KONTAN.CO.ID - JAKARTA. Sampai saat ini Kementerian Energi dan Sumber Daya Minera (ESDM) belum bisa memastikan larangan ekspor konsentrat tembaga akankah berbarengan dengan larangan bijih bauksit yang dilaksanakan Juni 2023 mendatang. Meski begitu, manajemen Freeport Indonesia telah menghitung asumsi kerugian yang akan ditanggung negara pada tahun ini jika larangan ekspor konsentrat tembaga dilaksanakan sebelum smelter katoda tembaga beroperasi penuh pada akhir Desember 2024. Pada catatan Kontan.co.id, PTFI memproyeksikan akan menyelesaikan konstruksi smelter tembaga dengan desain single-line ini pada akhir Desember 2023 dan memulai kegiatan operasionalnya pada akhir Mei 2024 hingga mencapai operasi penuh pada akhir Desember 2024.
VP Corporate Communication Freeport Indonesia Katri Krisnati menjelaskan, secara garis besar, larangan ekspor tembaga dapat mengakibatkan penangguhan kegiatan operasional PTFI yang secara signifikan berdampak pada keseluruhan kegiatan operasional serta penjualan hasil tambang.

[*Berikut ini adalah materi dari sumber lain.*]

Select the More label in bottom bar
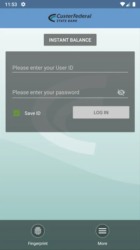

Baca Juga: Begini Komitmen MIND ID Soal Divestasi Saham Freeport Indonesia ke Daerah Jika penangguhan operasional tambang PTFI terjadi, potensi kerugian bagi penerimaan negara melalui Pajak, Dividen dan Penerimaan Negara Bukan Pajak (PNBP) mencapai Rp 57 triliun tahun ini. “Adapun daerah akan kehilangan pendapatan sekitar Rp 8,5 Triliun per tahun bagi APBD Provinsi, Kabupaten Mimika dan Kabupaten-kabupaten sekitar dalam provinsi,” ujarnya kepada Kontan.co.id Jumat (14/4). Terlepas dari kerugian yang akan ditanggung tersebut, Manajemen Freeport Indonesia menegaskan keputusan untuk merelaksasi aturan tersebut sepenuhnya merupakan kewenangan pemerintah. Freeport Indonesia terus berdialog dengan Pemerintah dan semua pemangku kepentingan untuk mengkaji dampak jika larangan ekspor tembaga diberlakukan. “Kami harap pemerintah dapat mempertimbangkan aturan turunan yang mencakup rincian jenis mineral yang dapat dan tidak dapat dijual ke luar negeri dengan beberapa pertimbangan tertentu,” ujarnya. Staf Khusus Menteri ESDM Bidang Percepatan Tata Kelola Mineral dan Batubara Irwandy Arif menilai kerugian negara yang akan ditanggung tentu tergantung besaran volume produksi konsentrat tembaga. “(Perihal kerugian) Kami belum tahu, itu kan tergantung jumlah produksinya,” jelasnya saat ditemui di Gedung Kementerian ESDM, Jumat (14/4). Secara umum, Irwandy menyatakan semestinya pada Juni 2023 semua mineral mentah dilarang ekspor, tetapi ada pertimbangan lain yang dilihat oleh pemerintah. Salah satunya karena dampak pandemi Covid-19 sehingga menghambat pembangunan smelter.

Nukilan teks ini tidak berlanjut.